Führe den Auszug über das Gottesbild ab seinem letzten Satz weiter.

### AUSGEWÄHLTER AUSZUG
▼

Innehalten und gewahr sein sollen wir. Hier und Jetzt „an ihn glauben“ – und daran glauben, dass er auch mit mir unterwegs ist, und auch in mir geboren sein will. Wenn wir Gott oben lassen, thronend, fern von uns, unerreichbar, spüren wir nur seine Abwesenheit. Wir beklagen, dass er nicht eingreift, obwohl doch so viel schreiendes Unrecht geschieht. Die Kehrseite davon ist zumeist, dass Gott für mich der Herr ist, der gibt, nimmt, zuteilt, straft, unerreichbar bleibt, über den Heerscharen thront, König, Fürst, Vater, Herr … Die Theologie der vergangenen Jahrzehnte hat versucht, dieses einseitige Gottesbild zu korrigieren, weg vom strengen, zürnenden Gott, der alles sieht und gar Spaß und Lebensfreude missbilligt. Gott liebt dich, Gott befürwortet dich so wie du bist. Das wird in jüngster Zeit oft von der Kanzel verkündet, und wir sind alle froh darum.

▲

### DATENAUSZÜGE
▼

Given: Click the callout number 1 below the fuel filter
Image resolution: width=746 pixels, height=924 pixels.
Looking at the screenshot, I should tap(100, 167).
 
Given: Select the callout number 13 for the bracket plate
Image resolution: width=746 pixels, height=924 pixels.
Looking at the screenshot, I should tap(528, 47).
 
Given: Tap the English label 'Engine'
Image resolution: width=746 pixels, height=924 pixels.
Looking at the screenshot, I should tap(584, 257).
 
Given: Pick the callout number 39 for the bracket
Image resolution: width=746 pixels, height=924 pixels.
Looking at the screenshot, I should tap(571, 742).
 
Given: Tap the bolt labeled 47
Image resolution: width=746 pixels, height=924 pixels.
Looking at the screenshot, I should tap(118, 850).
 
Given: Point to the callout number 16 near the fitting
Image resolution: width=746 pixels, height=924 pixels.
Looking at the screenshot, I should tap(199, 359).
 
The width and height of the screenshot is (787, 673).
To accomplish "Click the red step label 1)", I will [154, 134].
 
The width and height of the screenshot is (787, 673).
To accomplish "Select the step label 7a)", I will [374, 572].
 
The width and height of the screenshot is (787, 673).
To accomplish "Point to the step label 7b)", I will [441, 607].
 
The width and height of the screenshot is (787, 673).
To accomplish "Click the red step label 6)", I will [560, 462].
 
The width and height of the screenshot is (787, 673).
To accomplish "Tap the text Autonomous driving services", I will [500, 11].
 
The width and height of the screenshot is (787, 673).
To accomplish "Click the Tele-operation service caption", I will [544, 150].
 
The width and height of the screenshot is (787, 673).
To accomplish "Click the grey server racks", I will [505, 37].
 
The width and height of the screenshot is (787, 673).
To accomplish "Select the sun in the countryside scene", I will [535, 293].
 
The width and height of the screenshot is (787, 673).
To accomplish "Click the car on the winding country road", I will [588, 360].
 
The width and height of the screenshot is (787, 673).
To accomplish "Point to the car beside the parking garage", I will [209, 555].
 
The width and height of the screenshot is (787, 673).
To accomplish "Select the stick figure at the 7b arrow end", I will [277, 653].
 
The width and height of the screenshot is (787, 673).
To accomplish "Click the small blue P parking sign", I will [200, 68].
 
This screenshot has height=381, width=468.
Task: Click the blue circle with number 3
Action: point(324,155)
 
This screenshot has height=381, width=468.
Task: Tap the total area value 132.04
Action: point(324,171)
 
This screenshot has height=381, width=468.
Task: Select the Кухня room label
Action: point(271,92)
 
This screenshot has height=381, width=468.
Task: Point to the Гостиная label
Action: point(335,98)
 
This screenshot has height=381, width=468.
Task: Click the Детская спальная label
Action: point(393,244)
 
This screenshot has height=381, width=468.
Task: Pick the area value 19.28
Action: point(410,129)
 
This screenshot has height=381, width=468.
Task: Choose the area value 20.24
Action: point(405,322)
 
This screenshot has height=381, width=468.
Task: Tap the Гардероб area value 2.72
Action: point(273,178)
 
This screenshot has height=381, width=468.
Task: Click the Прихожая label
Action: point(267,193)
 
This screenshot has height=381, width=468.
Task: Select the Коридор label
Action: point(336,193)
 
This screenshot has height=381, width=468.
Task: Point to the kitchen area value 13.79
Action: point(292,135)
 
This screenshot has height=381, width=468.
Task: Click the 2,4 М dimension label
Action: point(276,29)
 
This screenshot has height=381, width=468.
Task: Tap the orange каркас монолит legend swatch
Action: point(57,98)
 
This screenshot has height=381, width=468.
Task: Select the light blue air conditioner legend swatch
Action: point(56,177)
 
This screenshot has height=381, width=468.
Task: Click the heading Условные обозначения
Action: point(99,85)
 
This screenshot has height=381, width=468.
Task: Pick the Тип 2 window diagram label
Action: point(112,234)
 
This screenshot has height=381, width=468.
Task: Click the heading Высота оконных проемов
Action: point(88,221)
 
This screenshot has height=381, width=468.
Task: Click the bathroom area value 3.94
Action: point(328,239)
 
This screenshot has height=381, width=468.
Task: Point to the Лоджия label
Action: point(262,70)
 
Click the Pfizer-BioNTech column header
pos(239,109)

▲

### ENDERGEBNIS
Musik: J. S. Bach - Er ist auf Erden kommen arm / Wer will die Liebe recht erhöhn - Weihnachts-Oratorium

Aber – wie ist das mit Gott selbst? Gott will ja vielleicht auch geliebt werden. Er, der uns ständig Beziehung anbietet. Er ist vielleicht manchmal auch schwach und braucht unseren Schutz. Und braucht es, dass wir ihm Raum gewähren!
Das glaube ich. Besonders an Weihnachten, wo uns als Hilfe, als Bild dieses Kind gegeben ist, das sich uns ausgeliefert hat und etwas vom starken frischen sprudelnden Leben in unsere Mattigkeit bringen will. Das Kind, das in uns geboren sein will, von uns geliebt sein will. Das Licht, das durch uns leuchten will, die Liebe, die durch uns verkörpert sein will.
Diese Welt und diese Menschen sind Gott nicht egal. Er kommt uns ganz nahe. Der Retter ist geboren. „Ehre sei Gott in der Höhe! Gott sei Dank!“, rufen die Engel. Und sie sagen, welche Folge das für uns hat: „Friede auf Erden den Menschen.“ Das ist das Geschenk von Weihnachten.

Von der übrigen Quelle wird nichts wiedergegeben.